One hundred years ago, 146 people died — 125 of them young women — when a fire broke out at the garment factory, which was located on the eighth, ninth and 10th floors of a building. The workers ran toward the exit, but it was locked. Many workers jumped from the windows of the factory; some so that their parents would have something to bury. When police found the women’s bodies, they noticed their nails had torn off, as they had tried to claw their way out. During their funerals, 100,000 workers marched through the streets demanding change. The outrage eventually led to sweeping reforms, such as the passage of the Fair Labor Standards Act, minimum wage requirements and the elimination of sweatshops.
Fast forward to today and there’s much to celebrate, Michaels told attendees. Since the creation of the Occupational Safety and Health Administration, the rate of fatal workplace injuries has declined dramatically. The agency conducts about 40,000 inspections a year and offers a variety of health promotion tools and campaigns, such as a smartphone app in English and Spanish that tells workers how to work safely in dangerous temperatures.
Unfortunately, it’s not all good news, Michaels noted. Twelve workers die in the United States every day from workplace injuries and as many as 50,000 workers die from illnesses in which workplace exposures were a contributing factor. And the current anti-regulatory political climate is hardly a friendly place for making more inroads, especially when the popular mantra is that regulations are job killers. Of course, the data shows otherwise, as safe workplaces promote productivity and decrease time away from the job.
“OSHA standards don’t kill jobs; they stop jobs from killing workers,” Michaels said to loud applause.
Outside our borders, shameful working standards are making it even harder to maintain current U.S. standards and continue moving forward. That’s why we all have to join forces — worldwide — for workers’ rights and safety, said closing session speaker Leo Gerard, international president of the United Steelworkers. Before beginning his address, Gerard showed film footage similar to that of the Triangle Shirtwaist Factory fire. Except this footage happened just last year in a garment factory in Bangladesh, where a fire broke out and the exits were locked. Dozens were killed or injured; again, some jumped to their deaths. The factory produced popular brand-name clothing sold here in the United States; its workers paid hardly enough to live on. That’s why there’s a responsibility on all of us to internationalize the workplace standards we enjoy here at home, Gerard said, noting that we can’t allow “globalization and rotten trade deals to cause health and safety regression anywhere in the world.”
“If we don’t do it, our kids and our grandkids will have a lesser quality of life,” Gerard said. “Worst of all, we’ll be allowing workers in other countries to get killed while we stand silent.”
Worker safety is an issue “we need collective action on,” said session speaker Darryl Alexander, director of health and safety for the American Federation of Teachers. Currently, Alexander said, we’re seeing working conditions deteriorating like never before — today, workers are being sent the message that “hazards and exposures…are just part of the job.” In fact, many of today’s workplace injuries simply go unidentified. But with your help, she urged session attendees, we can make a difference.

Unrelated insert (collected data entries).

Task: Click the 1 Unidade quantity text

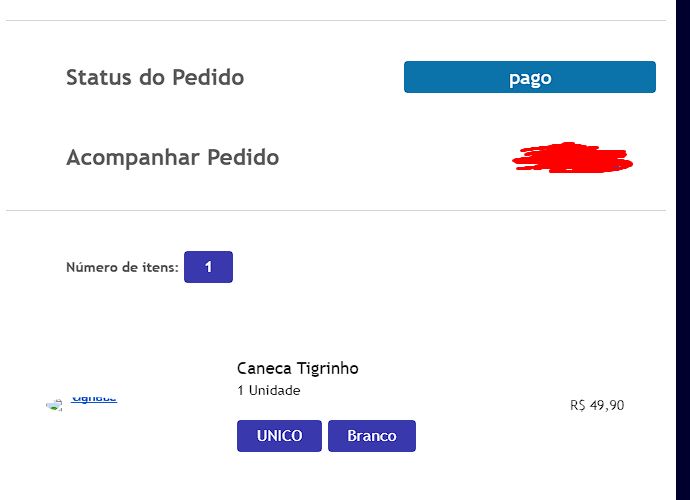Action: 268,390

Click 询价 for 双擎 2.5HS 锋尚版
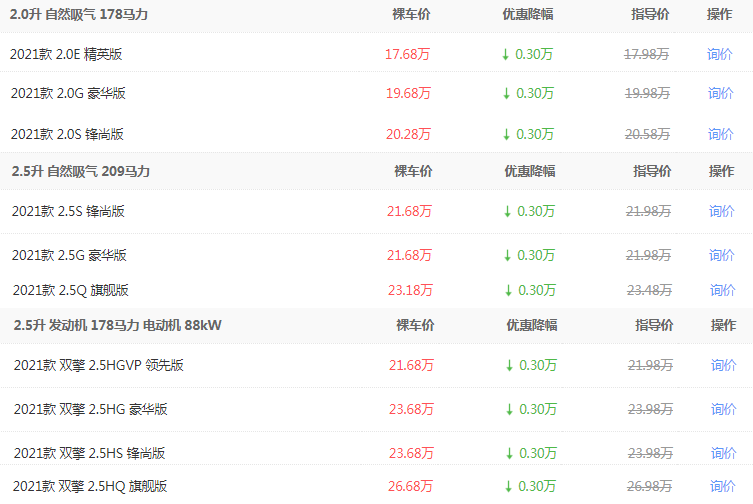pyautogui.click(x=724, y=453)
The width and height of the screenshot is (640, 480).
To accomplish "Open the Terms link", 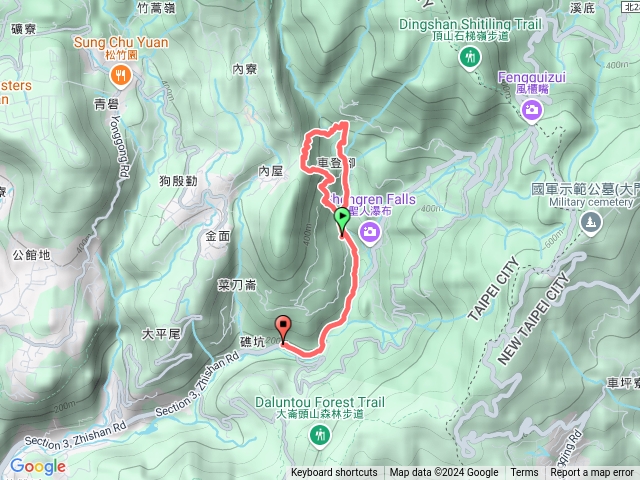I will [x=524, y=473].
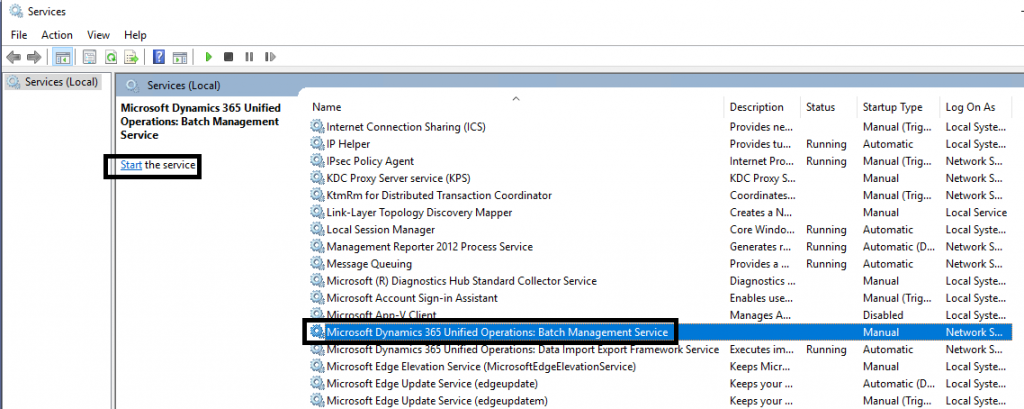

“From a public health perspective, (work is) probably the most important social determinant for health that there is,” Alexander said.
Well, dear readers, it’s been another energizing APHA Annual Meeting — this blogger feels refreshed and ready to speak up in support of public health. As new APHA President Mel Shipp said at the closing session: “This coming year will be important — no, critical — for public health.”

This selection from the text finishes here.